The letter included a return address: it read Rishikesh, Himalayas, India. I didn’t know what to think. I don’t recall now, but I suspect I thought it might be from Terry, a friend (about 15 years older than me) who had gone to India to study transcendental meditation with the Maharishi. I had sent a letter to George Harrison through my friend, Terry (who was in the TM class with him), telling him how much I loved Lady Madonna (they had just come out with that song not long before), and also responding to an offer that George had made to me via my friend, Terry.
You see, while Terry was in India he and George had gotten into a conversation one day, and Terry had mentioned some young friends he had in the states who played in a rock band. George had graciously offered to pick out a sitar while he was in India (he was popularizing the native Indian instrument at the time) and have it sent to me if I would send him $100. I had just bought an Fender amplifier and had no money to send, so I wrote George through Terry, telling him that if he wanted to send one anyway, that would be all right (I thought he might find this funny, and do it, of course). But he did one better than even my dream – he wrote me a personal letter.

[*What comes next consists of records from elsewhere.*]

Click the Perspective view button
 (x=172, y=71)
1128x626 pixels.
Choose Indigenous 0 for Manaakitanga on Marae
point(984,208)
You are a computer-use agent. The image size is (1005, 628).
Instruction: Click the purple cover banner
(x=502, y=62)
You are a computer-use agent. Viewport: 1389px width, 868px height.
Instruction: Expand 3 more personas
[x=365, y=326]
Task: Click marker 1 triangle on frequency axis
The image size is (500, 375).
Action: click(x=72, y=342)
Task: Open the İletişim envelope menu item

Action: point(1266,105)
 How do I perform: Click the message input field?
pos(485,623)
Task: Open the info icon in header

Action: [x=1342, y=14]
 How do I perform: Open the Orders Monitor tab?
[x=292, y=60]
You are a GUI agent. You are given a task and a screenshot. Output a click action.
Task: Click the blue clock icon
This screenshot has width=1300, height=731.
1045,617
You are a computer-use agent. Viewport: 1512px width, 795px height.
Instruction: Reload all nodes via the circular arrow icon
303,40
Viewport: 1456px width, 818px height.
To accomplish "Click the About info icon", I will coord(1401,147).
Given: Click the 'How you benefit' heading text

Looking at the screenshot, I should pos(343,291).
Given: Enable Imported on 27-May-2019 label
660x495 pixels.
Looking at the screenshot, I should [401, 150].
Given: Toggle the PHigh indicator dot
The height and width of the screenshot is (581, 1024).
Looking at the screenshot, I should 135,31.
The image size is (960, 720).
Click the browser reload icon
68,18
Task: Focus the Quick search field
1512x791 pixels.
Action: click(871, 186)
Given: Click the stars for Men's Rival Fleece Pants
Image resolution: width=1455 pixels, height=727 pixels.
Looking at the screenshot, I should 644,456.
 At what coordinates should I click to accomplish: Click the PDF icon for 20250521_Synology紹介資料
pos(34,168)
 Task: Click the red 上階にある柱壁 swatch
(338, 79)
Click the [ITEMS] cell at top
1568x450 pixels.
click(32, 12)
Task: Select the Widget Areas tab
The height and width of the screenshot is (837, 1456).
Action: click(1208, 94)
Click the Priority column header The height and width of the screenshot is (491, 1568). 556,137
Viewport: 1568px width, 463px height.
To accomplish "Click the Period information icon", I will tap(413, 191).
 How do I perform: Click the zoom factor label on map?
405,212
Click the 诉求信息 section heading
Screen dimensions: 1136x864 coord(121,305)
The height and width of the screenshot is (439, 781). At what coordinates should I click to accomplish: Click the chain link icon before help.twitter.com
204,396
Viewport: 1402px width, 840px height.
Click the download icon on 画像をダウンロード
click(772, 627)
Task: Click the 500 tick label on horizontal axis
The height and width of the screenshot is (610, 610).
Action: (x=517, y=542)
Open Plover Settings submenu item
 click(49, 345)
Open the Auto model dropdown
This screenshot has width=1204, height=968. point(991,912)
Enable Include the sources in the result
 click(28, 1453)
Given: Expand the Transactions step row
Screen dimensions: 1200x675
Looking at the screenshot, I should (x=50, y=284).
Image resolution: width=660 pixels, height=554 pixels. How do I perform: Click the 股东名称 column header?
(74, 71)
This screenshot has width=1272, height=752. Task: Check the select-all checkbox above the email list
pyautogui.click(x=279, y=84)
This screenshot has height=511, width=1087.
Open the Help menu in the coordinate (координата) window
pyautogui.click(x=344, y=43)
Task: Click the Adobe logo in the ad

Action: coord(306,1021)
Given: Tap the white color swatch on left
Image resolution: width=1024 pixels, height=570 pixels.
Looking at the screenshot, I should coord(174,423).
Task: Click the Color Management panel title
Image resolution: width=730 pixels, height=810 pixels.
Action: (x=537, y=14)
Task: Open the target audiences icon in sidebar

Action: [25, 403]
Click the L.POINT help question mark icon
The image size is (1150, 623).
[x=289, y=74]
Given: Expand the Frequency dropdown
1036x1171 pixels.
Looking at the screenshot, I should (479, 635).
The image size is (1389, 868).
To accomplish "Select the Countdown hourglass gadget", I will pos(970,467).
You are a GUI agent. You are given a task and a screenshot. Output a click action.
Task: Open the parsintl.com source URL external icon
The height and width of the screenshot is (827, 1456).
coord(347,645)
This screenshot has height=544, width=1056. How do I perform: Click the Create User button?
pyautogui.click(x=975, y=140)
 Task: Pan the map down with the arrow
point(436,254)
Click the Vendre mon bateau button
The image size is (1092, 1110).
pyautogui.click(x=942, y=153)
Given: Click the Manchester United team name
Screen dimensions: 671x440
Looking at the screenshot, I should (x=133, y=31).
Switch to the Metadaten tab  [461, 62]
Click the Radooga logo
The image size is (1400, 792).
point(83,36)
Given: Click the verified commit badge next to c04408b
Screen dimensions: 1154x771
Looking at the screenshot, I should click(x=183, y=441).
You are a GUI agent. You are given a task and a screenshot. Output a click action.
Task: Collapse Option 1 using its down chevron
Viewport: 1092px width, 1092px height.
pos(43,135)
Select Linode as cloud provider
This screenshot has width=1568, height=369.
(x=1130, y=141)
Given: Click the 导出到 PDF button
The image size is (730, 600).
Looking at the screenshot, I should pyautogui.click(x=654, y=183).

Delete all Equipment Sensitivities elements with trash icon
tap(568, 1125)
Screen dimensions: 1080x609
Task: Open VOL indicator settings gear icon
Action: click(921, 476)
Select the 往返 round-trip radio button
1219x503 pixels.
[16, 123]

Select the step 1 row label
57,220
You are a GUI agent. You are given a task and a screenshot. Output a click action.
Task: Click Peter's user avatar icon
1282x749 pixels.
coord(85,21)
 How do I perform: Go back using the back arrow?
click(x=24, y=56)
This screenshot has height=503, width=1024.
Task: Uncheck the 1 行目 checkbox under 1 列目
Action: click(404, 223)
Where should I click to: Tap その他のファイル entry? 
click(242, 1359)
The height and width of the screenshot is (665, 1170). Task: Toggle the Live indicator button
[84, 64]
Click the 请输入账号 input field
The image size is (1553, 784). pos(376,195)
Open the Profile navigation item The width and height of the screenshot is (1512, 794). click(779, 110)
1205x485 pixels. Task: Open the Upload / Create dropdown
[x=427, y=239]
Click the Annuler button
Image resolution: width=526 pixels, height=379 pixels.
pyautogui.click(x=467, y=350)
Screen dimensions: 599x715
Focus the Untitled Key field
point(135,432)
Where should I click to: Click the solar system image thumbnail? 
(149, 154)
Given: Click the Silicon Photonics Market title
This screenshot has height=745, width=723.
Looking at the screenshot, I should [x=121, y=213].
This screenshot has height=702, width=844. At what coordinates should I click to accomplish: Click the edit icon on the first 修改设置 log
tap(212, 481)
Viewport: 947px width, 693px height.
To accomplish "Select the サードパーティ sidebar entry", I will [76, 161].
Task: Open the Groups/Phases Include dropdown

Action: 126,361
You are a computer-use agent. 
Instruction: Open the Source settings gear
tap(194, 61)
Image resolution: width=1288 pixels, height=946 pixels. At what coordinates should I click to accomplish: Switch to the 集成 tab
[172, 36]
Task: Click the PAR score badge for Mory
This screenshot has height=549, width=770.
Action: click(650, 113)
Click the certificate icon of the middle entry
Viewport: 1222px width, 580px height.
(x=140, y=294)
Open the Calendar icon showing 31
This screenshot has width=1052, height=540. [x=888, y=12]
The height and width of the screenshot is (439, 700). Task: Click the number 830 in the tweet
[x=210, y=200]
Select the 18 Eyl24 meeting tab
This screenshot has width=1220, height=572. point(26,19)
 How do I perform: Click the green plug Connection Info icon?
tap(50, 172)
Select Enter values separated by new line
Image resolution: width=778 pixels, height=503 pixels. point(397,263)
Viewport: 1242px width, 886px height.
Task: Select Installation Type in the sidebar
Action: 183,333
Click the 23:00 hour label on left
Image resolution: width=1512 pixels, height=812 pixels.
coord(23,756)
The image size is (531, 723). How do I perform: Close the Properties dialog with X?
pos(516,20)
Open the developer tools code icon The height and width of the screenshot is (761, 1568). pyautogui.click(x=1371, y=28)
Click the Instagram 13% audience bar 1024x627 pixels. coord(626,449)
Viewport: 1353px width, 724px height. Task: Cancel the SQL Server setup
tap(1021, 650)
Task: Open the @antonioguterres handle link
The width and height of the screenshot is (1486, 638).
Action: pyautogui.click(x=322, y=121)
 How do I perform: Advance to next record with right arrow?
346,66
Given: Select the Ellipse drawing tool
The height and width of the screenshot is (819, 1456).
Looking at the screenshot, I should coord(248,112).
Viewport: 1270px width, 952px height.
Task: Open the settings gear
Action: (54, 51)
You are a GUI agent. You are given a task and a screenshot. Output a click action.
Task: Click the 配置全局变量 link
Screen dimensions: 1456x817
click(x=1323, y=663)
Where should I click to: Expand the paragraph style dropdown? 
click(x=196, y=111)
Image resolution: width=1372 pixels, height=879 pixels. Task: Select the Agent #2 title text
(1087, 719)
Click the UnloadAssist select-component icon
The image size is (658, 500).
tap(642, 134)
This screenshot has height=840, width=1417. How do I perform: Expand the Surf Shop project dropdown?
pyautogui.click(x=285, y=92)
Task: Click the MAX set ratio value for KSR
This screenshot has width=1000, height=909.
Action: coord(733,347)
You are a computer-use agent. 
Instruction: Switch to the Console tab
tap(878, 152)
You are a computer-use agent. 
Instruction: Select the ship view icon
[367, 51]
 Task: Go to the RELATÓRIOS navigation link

I was beyond elated, of course. I was fourteen years old at the time, and totally enamored with the Beatles. I carried his letter around in my wallet for years so I could show it to folks (I also practiced signing his autograph so much that I could probably write it better than George himself). Eventually, it began to turn brown like the leather of my wallet, and the folded creases became somewhat brittle. It was time to put it away somewhere.
So, it went into a photo album so I could flatten it out again, and protect it with a plastic sheet. Years went by until one day it occurred to me that I might ought to put it into the safe deposit box at the bank. After all, it was probably valuable, and fire damage or theft (though unlikely) were real possibilities. So, that is where it went.
It was a sad day as I was driving to work early on the morning of December 1, 2001. NPR started playing his exquisitely written song, Something, and I knew instantly that George had left this life for the next.
As the weeks passed after his death I began to think of that old letter again, and how much it might mean to folks to be able to see it. So, I contacted the Atlanta History Center to ask if they might be interested in displaying it. They suggested I talk with the Rock and Roll Hall of Fame in Cleveland, Ohio.
The Rock and Roll Hall of Fame was quite interested, indeed. The man I spoke with there said there was not that much George Harrison memorabilia (compared with John Lennon and Paul McCartney, particularly), and the fact that he had drawn a picture in my letter made it even more unique. He suggested I send it to them immediately; they would display it for two or three years and then return it. No forms to sign, no special mailing arrangements, etc.
Something about the casual arrangement seemed a bit unprofessional to me, and in my suspicion I contacted the Atlanta History Center again for comment. I am glad I did. They said it was, indeed, suspicious and atypical, and advised me not to proceed.
Instead, I decided to take the pictures that you see above, cherish the memories from my teen years, and then make arrangements for the letter and envelope to be sold at auction at Christie’s in London, England that next April. That mailing process is a story all its own. But the long and the short of it is that I finally decided to risk sending it in a Fed Ex international letter envelope; it arrived safely, was auctioned that spring, and now sits in someone else’s home exuding the prestige and dramatic intrigue that something valuable like that tends to exude.
The story, of course . . . is mine to keep; it cannot be sold. And no matter who possesses the real objects, they will forever be addressed to me. From Beatle, George Harrison, himself.
I have always been impressed with celebrity. Possibly, you have, too.
I was named after Metropolitan Opera singer, Robert Merrill (Merrill is my middle name). And my father always spoke with glowing admiration of his favorite singer, John Charles Thomas (whom he got to meet and sing for in a private train car in Chattanooga, Tennessee). My friendship with a famous country music star (that I will not name, to protect his privacy) of the past is one that I will always prize.
I know they are people, just like the rest of us. But something magical happens when celebrities dip into our little worlds, doesn’t it? And when they do . . . it reminds us once again . . . this life we are living is, indeed, remarkable.